Whelp, this post was going to be about addictions, lies, and etc. It’s been sitting on the dusty draft shelf for a while, but I decided against it since that’s not what I’m feeling at the moment. Random notion, I could post everyday if I wanted to but out of sheer laziness, I never finish anything at all. Forgive me. The title has nothing to do with what I’m going to rantle about. By the way, rantle is just a new word I’m making up as I’m typing at this very moment. Rantle is a mixture of the words rant and ramble. Creative,I know. Making up new words reminds me of this one book called Spindle by who knows. It was my favorite book as a kid. Not that you care. OH MY GAWD. My life just flashed before my eyes. I literally, but not really, just died. I accidentally deleted this whole post thus far. I had given up on life for half a millisecond and screamed in pure dismay.
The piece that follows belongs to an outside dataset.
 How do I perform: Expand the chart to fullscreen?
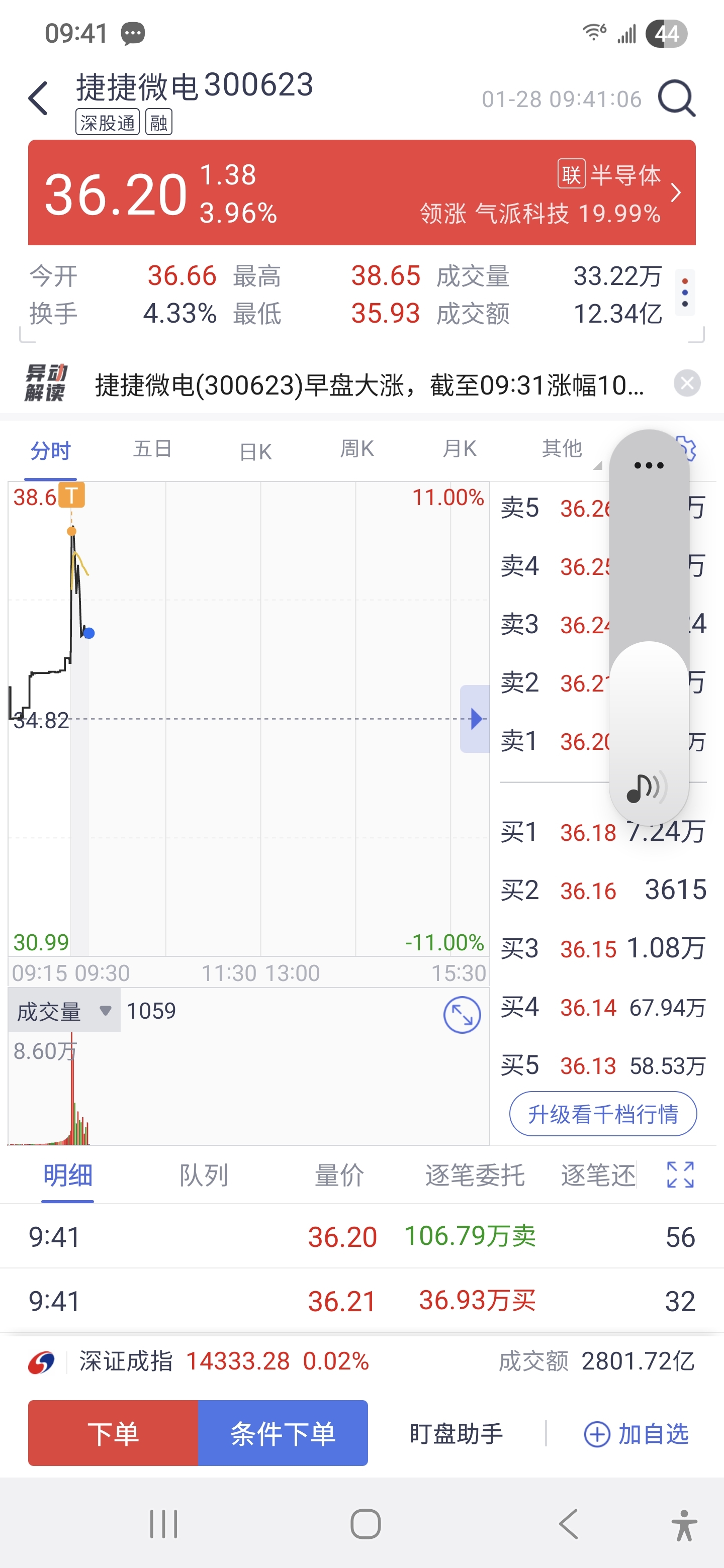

But then I remembered there was a little thing called the undo button. Thank you, whoever you may be, for creating that wonderful thing. You are a saint riding the wings of a unicorn flying through a rainbow of Skittles, landing in the land of milk and honey after high-fiving Jesus.
Speaking of dying, I’m 110% FUR SURE that my house is haunted, but who cares. Not my parents obviously. One event out of many was that I was doing my hair in the mirror of my parents bathroom, it’s much bigger then mine so I could see my beautiful self even better (kidding), and I’m fixing a stray hair whilst singing like I’m George Harrison himself. The freaking closet door to my right slowly opens and like any black person in a scary movie situation, I bolted the chuck outta there. Like seriously, I wasn’t going to be the black person that dies first. Or the white girl who always manages to trip when the killer is chasing her. And how come most scary movies end with the brunette white girl living.
Oh yeah, the title of this post is just some lyrics from a song called “Home” by Edward Sharpe and the Magnetic Zeros. It’s quite popular.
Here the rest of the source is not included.